_Dataset entries_
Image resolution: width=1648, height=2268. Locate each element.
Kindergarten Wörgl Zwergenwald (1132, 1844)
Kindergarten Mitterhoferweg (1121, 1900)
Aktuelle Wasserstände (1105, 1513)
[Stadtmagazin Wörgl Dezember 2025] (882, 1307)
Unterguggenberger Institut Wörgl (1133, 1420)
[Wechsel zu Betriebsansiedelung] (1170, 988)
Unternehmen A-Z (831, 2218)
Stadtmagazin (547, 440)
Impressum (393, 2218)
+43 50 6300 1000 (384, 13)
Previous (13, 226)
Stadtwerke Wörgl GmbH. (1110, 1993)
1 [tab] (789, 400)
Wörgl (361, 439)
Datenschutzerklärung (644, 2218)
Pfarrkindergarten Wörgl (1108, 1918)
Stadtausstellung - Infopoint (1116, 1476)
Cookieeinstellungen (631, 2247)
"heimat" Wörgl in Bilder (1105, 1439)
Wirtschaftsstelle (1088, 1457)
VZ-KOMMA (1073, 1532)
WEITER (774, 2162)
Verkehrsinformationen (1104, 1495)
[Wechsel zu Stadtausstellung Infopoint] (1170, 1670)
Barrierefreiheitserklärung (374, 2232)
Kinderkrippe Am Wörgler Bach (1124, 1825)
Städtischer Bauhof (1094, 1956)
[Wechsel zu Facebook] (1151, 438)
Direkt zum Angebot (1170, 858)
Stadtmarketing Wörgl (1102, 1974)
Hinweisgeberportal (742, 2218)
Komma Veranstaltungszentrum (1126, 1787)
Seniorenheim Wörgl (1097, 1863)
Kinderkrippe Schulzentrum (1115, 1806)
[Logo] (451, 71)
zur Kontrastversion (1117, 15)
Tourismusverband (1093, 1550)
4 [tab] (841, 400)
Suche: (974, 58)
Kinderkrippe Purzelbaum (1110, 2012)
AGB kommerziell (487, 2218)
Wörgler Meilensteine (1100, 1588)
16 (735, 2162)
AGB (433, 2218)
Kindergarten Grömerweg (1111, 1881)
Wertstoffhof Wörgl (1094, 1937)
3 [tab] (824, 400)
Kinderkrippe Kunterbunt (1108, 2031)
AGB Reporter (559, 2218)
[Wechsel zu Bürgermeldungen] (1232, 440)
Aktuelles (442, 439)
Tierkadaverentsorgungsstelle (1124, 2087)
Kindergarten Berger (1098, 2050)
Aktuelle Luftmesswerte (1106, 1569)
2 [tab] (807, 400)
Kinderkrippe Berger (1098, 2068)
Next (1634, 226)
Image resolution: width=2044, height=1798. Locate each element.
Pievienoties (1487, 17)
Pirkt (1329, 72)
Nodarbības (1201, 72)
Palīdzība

_PROBLEM TO SOLVE_
Within the data above, the lines from the one with "Direkt zum Angebot (1170, 858)" to the one with "Wertstoffhof Wörgl (1094, 1937)" must be repeated exactly; no other line belongs in the answer.

_RESULT OF THIS EXERCISE_
Direkt zum Angebot (1170, 858)
Stadtmarketing Wörgl (1102, 1974)
Hinweisgeberportal (742, 2218)
Komma Veranstaltungszentrum (1126, 1787)
Seniorenheim Wörgl (1097, 1863)
Kinderkrippe Schulzentrum (1115, 1806)
[Logo] (451, 71)
zur Kontrastversion (1117, 15)
Tourismusverband (1093, 1550)
4 [tab] (841, 400)
Suche: (974, 58)
Kinderkrippe Purzelbaum (1110, 2012)
AGB kommerziell (487, 2218)
Wörgler Meilensteine (1100, 1588)
16 (735, 2162)
AGB (433, 2218)
Kindergarten Grömerweg (1111, 1881)
Wertstoffhof Wörgl (1094, 1937)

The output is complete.